Beschaltung von differentiellen Strom-Eingängen
Dieses Kapitel setzt auf den vorangegangenen Erläuterungen auf und betrachtet das CommonMode-Thema in Bezug auf (differentielle) Strommessung per Shunt (integriertem Messwiderstand).
Shunt-Strommesseingänge sind grundsätzlich galvanisch mit dem Strompfad verbunden. Liegen im Messgerät (z.B. analoge Eingangsklemme) mehrere Kanäle vor, die nicht voneinander galvanisch getrennt sind, sind auch bei dieser Messanwendung die Potentialbezüge zu beachten.
Folgender Entscheidungsbaum kann verfolgt werden:
- Bei galvanisch voneinander getrennten Strommesskanälen ist die angegebene Isolationshöhe zu beachten. Grundsätzlich sind solche Kanäle 2-polig zwischen Ein- und Ausgang differentiell messend, eine Ucm-Betrachtung ist nicht nötig.
- Sind die Kanäle galvanisch nicht getrennt (haben also geräteintern eine gemeinsame Bezugsmasse) und ausgeführt als
- Single-Ended (heißt: ein Kanal-Pol ist im Gerät zwangsweise mit einem besonderen Potential verbunden z.B. negativer Powerkontakt, und dies gilt für alle Kanäle des Geräts),
→ dann ist ebenfalls keine Ucm-Betrachtung vonnöten, lediglich die angelegte maximale Spannung über den Shunt muss gegen die Kanal-Spezifikation beachtet werden - Differentiell (heißt: beide Pole sind frei wählbar und zugänglich)

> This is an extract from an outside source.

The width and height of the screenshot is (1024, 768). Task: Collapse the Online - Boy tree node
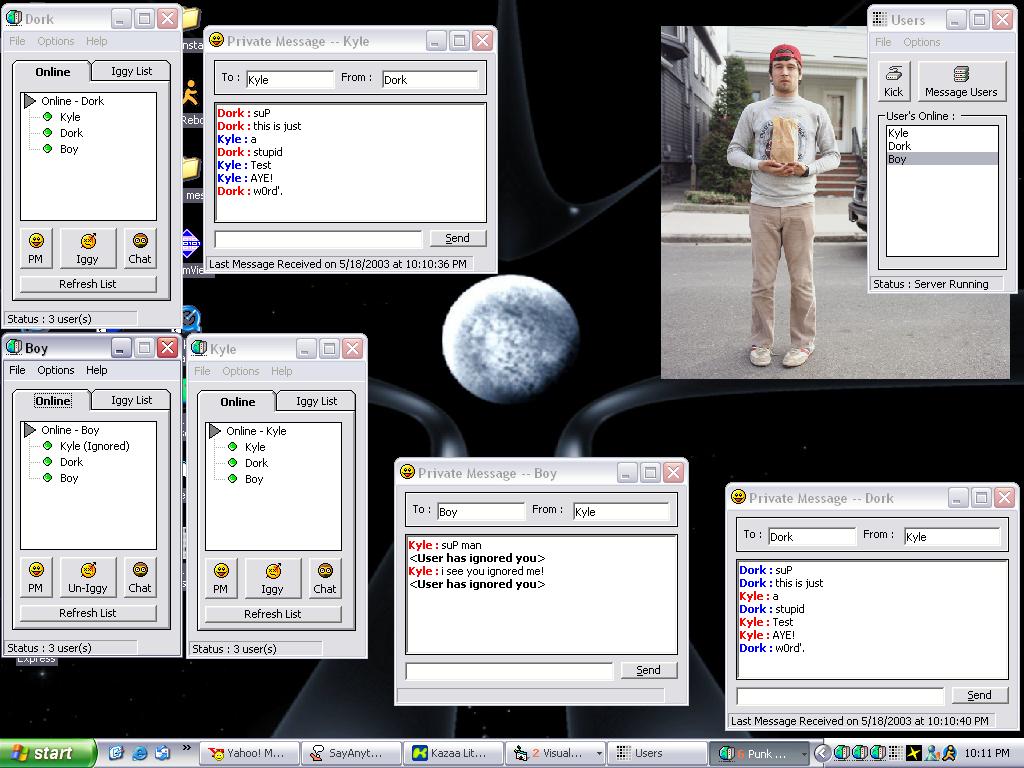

→ eine Ucm-Betrachtung ist nötig da sich abhängig von den je externen Potentialen intern ein ggf. unzulässiges CMP (vgl. vorhergehende Kapitel) einstellt. Bei allen Kanälen innerhalb des Geräts darf UCM, max nicht überschritten werden.
Wenn UCM, max eines analogen Eingangskanals überschritten wird, kann es zu erheblichen Fehlmessungen durch interne Ausgleichsströme kommen.
Um die theoretischen Überlegungen mit Zahlen zu füllen, nun eine
Beispielhafte Betrachtung anhand differentieller 20 mA-Messung bei EL30xx/EL31xx
Hinweis | |
Zahlenwerte im Beispiel Die im folgenden verwendeten Zahlenwerte sind beispielhaft zu verstehen, für konkrete Aussagen zu den betrachteten Produkten siehe die entspr. Gerätedokumentation |
- Die EL301x, EL302x, EL311x und EL312x sind für differentielle 20mA-Messung konzipiert, d.h. ein konkreter Potenzialbezug ist nicht erforderlich (aber empfehlenswert!).
- Als Systemgrenze gilt hierbei die einzelne Klemme
- Die Strommessung erfolgt über einen 33 Ω-Shunt je Kanal, daraus folgend ein maximaler Spannungsabfall von 660 mV über den Shunt bei 20 mA
- Zusätzliche interne Widerstandsanordnung (Spannungsteiler, Schutzwiderstände) mit GND-Punkt (A) mittig zum Shunt.
Dabei ist die Auslegung der Widerstände derart symmetrisch, dass das Potenzial von (A) mittig zum Spannungsabfall über den Shunt zu liegen kommt. - Der Mittelpunkt der über den 33 Ω-Shunt abfallenden Spannung ist der sogenannte Common-Mode-Messmittelpunkt (CMP).
Die maximal zulässige UCM-Spannung (common mode) laut den technischen Daten des Produkts bezieht sich auf das Potenzial zwischen dem CMP eines Kanals zum internen GND bzw. auf das Potenzial zwischen den CMP von zwei Kanälen innerhalb einer Klemme.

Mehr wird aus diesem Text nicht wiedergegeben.